Deficit Commission Proposal Designed As A Horrorshow Of Legislative Dysfunction

Deficit Commission Proposal Designed As A Horrorshow Of Legislative Dysfunction

Congressional creatures have been astir lately, with plans to shift the decision-making process on curbing deficits to a blue-ribbon commission that would make the tough choices our own lawmakers don't want to.

It's bad enough that this grandiose abdication of responsibility was prompted by a juvenile threat to not raise the federal budget ceiling. But now that it's apparent how this redundant layer of decision-making is going to be constructed, it's clear that this deficit commission is, as Matt Yglesias points out, "doomed to fail." Mainly because it would combine the finest traditions of legislative buck-passing with the Senate's trademarked ability to get bogged down in intractable gridlock.

Senator Kent Conrad, the North Dakota Democrat who chairs the panel, and Senator Judd Gregg of New Hampshire, the senior Republican, have, according to officials, reached an agreement for an 18-member commission, with 16 of those members coming from Congress and two from the administration. The Congressional membership would be evenly divided by party.

If 14 of the 18 members of the commission could agree, their recommendations would be submitted for a vote in the House and Senate after the 2010 elections. Approval would require a supermajority.

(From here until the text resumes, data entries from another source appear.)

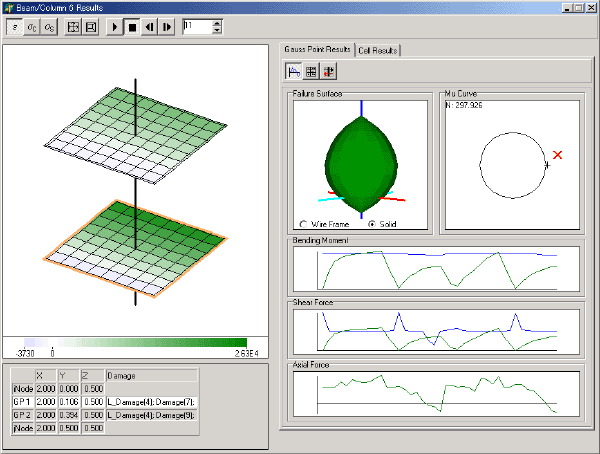Step forward one frame
Screen dimensions: 600x454
(x=167, y=27)
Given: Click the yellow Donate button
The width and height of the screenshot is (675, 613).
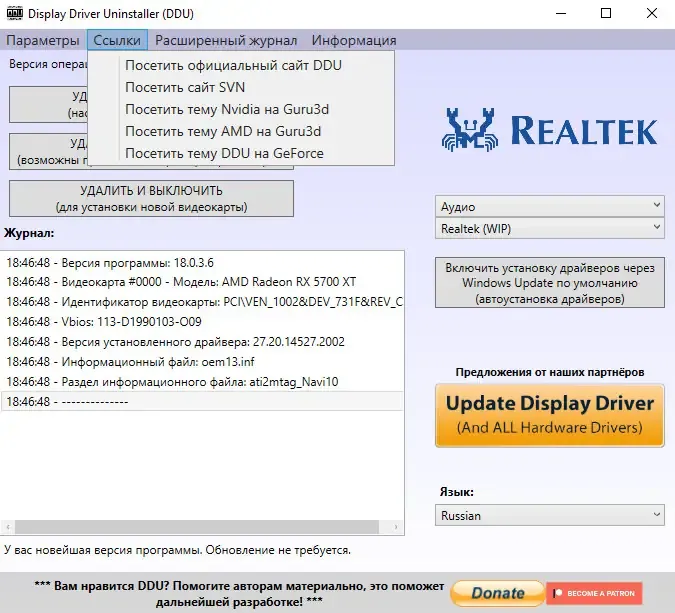Looking at the screenshot, I should pos(498,593).
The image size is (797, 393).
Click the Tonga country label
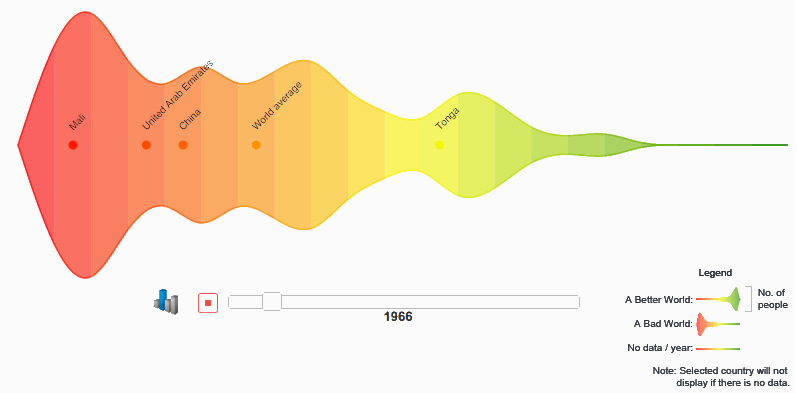[447, 119]
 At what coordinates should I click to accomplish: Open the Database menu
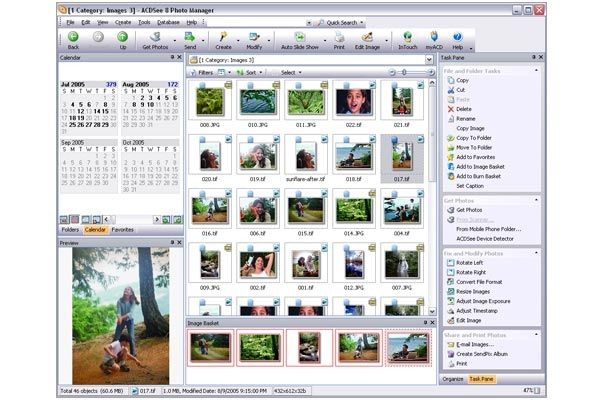point(168,21)
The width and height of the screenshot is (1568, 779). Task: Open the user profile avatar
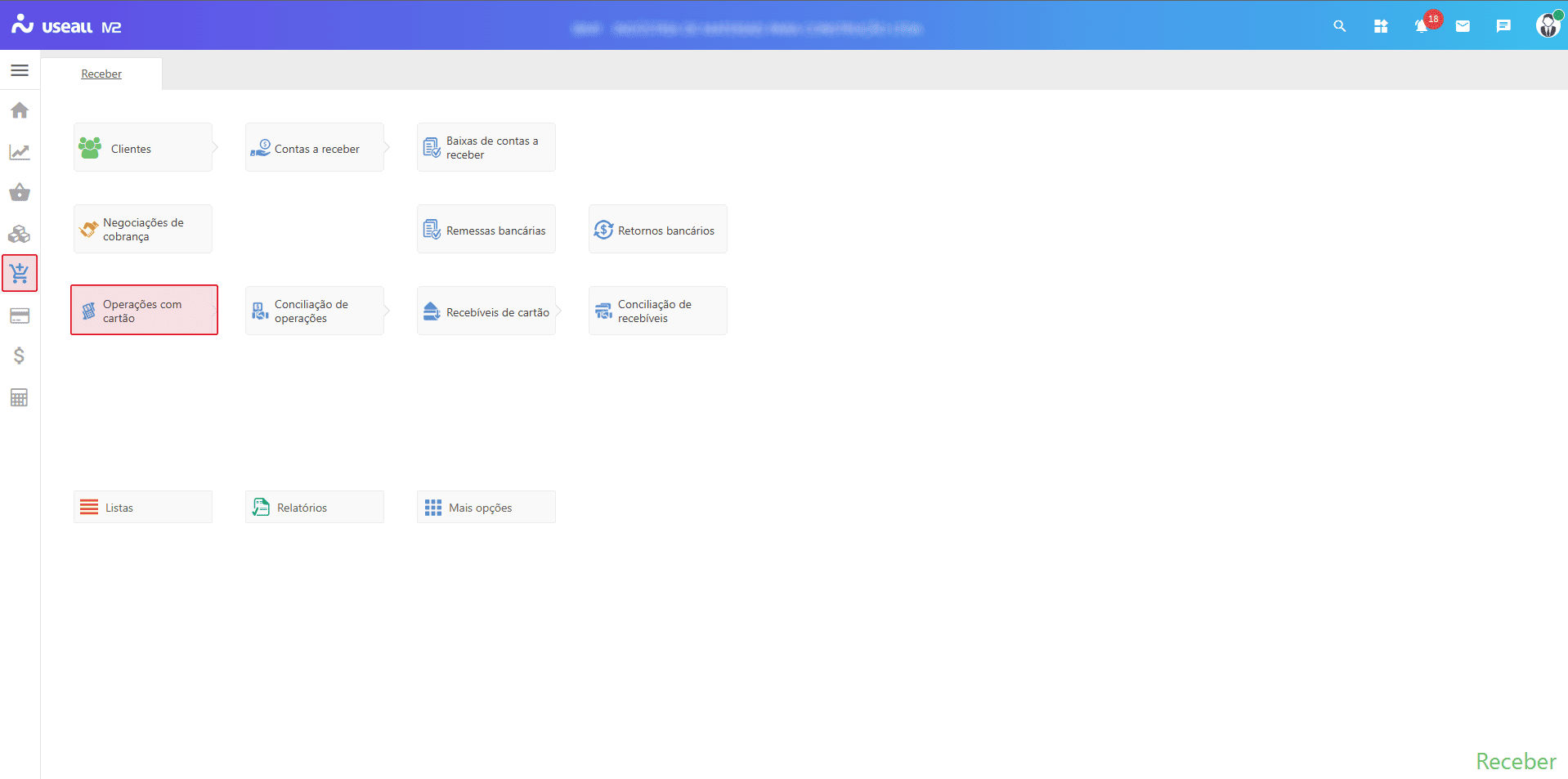pyautogui.click(x=1547, y=26)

This truly is nonsense. Why is this commission going to be comprised of Congressional members when they can, at this very moment, introduce and enact laws without the imprimatur of some external, superfluous decision-making body? The Hill reported back in November that "13 senators" were "drawing a hard line" on this. Why don't those thirteen senators just show up for this duty themselves? And how, exactly, do they imagine a body comprised of eight Democrats, eight Republicans, and two representatives from the Obama administration is supposed to work, given that they'll always have to get 14 members to sign off on any decision?

Similarly, The Hill reported earlier that the legislation would be drafted by what was to be, but now apparently isn't, an "independent commission" and would "be subject to an up-or-down vote." Now, Gregg and Conrad have outlined a plan by which "approval would require a supermajority." Been watching the Senate lately? I'm sure this is going to work out swimmingly.

Here's some hilariously withering disdain for this from Jonathan Chait:

To say that this procedure "is designed to get results" shows a very odd understanding of American political institutions. Conrad and Gregg seem to think that instituting major reforms in the public interest is rare because the threshold for passing legislation is too low. Thus they've designed a process that creates new and higher supermajority requirements, on an issue where getting even 51% to sign on is probably impossible. And if that fails, maybe they'll conclude the process was too easy. Next time they could also require the commission members to create a cold fusion reactor or retrieve a magical ring from inside a volcano.

All of which would be more entertaining than watching this farce unfold, in which lawmakers insist that something needs to be done about the budget crisis, just so long as they don't have to put their names on the dotted line.